Svud grommela, lâchant quelques remarques acerbes sur la rigueur scientifique des sorceleurs. L'autre l'ignora, concentrée sur sa tâche.

Au bout d'un moment, elle souleva son épée dans la clarté de la nuit ; elle reflétait la pâleur de la lune en ondulantes vaguelettes nacrées, un peu comme le fond d'une casserole en inox usée. Svud s'émerveilla devant ce spectacle, avant que la sorceleuse ne range son épée avec un geste souple. Elle se leva, s'étira en faisant craquer ses articulations, quand Svud remarqua :

— Tu ne bois pas de potions ? s'étonna-t-il.

La cendrée se tourna vers lui, et lui montra ses yeux d'un geste ennuyé… Oh ! comprit le roux ; les yeux verts normaux, pas jaunes et fendus comme ceux des sorceleurs. Elle n'est pas une vraie sorceleuse ? Mais elle s'y connaît pourtant ! Soudain, Cirilla murmura quelque chose, et une légère vague de lumière parcourut son corps de la tête aux pieds.

— C'était un signe ? s'enquit Svud. L'Héliophante ?

— Non, c'était de la magie.

— Hein ? Mais tu es magicienne ou sorceleuse ?

— Je te l'ai dit, fit-elle en vérifiant sa sangle où se trouvaient poches de bombes et d'autres gadgets, avant d'ajouter : Je n'ai pas suivi un parcours classique.

— Ça je peux le voir. Est-ce que…

Svud fut interrompu par un hurlement strident qui semblait provenir du ciel ; il leva les yeux, et une forme sombre se dessina dans le disque blanc. Elle plongea vers le sol et se posa lourdement. N'étant plus en « contrenuit », Svud put constater les traits du monstre.

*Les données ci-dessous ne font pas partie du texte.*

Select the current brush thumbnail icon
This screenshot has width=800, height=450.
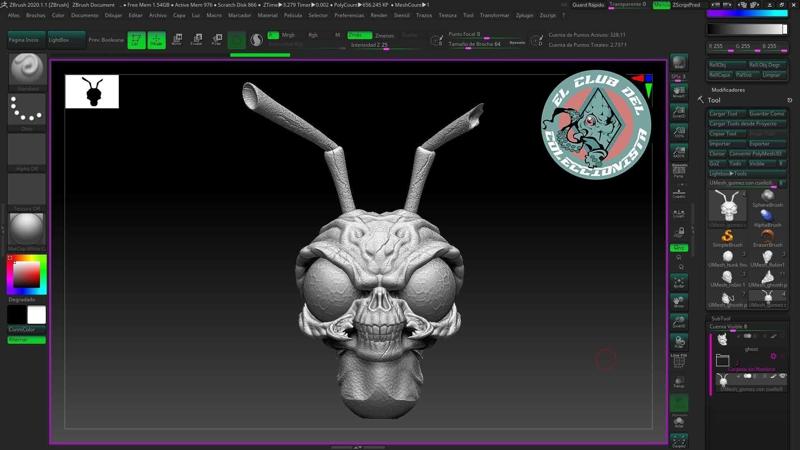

La chose, grande comme un camion, était lourde, pour commencer. Elle se déplaçait avec lenteur, ses membres glabres et griffus meurtrissant la terre à chaque foulée. Le corps était couvert d'un pelage rouge duveteux, qui vibrait sous les grondements de la bête. Deux ailes nervurées de veines s'agitait sur son dos, mais Svud doutait de leur portance vu la taille de la créature.

Un dard d'araignée pointait vers le ciel, et Svud voyait briller le poison à son aiguille. Puis, il passa son regard à la… non, les gueules de la créature : une tête presque humaine à la crinière foisonnante, une de bélier aux yeux vicieux et une de lézard qui laissait sortir sa langue par moments, l’œil fixe.

— Ce n'est pas un spectre, souffla Svud.

— J'ai des yeux, tu sais, murmura Cirilla.

— C'est une chimère…

Elle tourna la tête vers lui, mais il continuait d'observer la créature ; dans son ancien monde, les chimères étaient des expériences mourniennes sur le croisement inter-espèces ayant mal tourné. Les produit des unions contre-nature avaient provoqué nombre désastres dans le laboratoires agalpiens, une planète conquise par Mourn.

Pourtant, les chimères du monde des sorceleurs et des magiciennes ne ressemblaient pas à cela. Il n'y avait donc qu'une explication.

— La Nébuleuse, comprit Svud.

— La Nébu-quoi ?

— Une brume dans les Monts-Dragons, qui fait apparaître des monstres d'une autre dimension. On doit f…

Mais la bête s'arqua, sa tête presque humaine huma l'air en renâclements menaçants… avant de se tourner vivement vers le buisson. Svud blêmit, Cirilla grommela et tira son épée.

Elle sortit de leur cachette en bondissant vers le monstre, balança son épée de bas en haut. Il n'y eut pas d'effet de surprise, la chose s'écarta avec une agilité surnaturelle. Le lézard fit jaillir sa langue qui se planta dans le sol, là où Cirilla se trouvait il y a une seconde de cela. La bête la cherchait de ses six yeux, mais Svud l'avait vu rouler sur le côté pour faire face au flanc velu.

La cendrée planta son épée, arrachant un cri de douleur presque humain à la chimère, qui se cabra. Déséquilibrée, la sorceuleuse dût lâcher son épée et faire un salto arrière pour éviter de se prendre dans la ruée. Elle et la créature se tournèrent autour, l'une saignant légèrement. Soudain, la chimère hurla et fonça sur la femme, qui fit une pirouette pour éviter l'assaut. Et dans un magnifique mouvement, attrapa la poignée de l'épée et l'arracha. Elle a compensé son manque de force physique avec sa vélocité, comprit Svud. Quelle grâce !

Une gerbe de sang jaillit de la blessure, la créature hurla en se recroquevillant. Cirilla, elle, débarassa d'un coup sec le sang de son épée, qui continuait de luire. Si l'argent météoritique était un métal sortant de l'ordinaire, c'était à cause de la quantité immense de rayonnements Zêta[1] qu'il accumulait dans l'espace, le rendant extrêmement mortel aux monstres venant d'autres dimensions.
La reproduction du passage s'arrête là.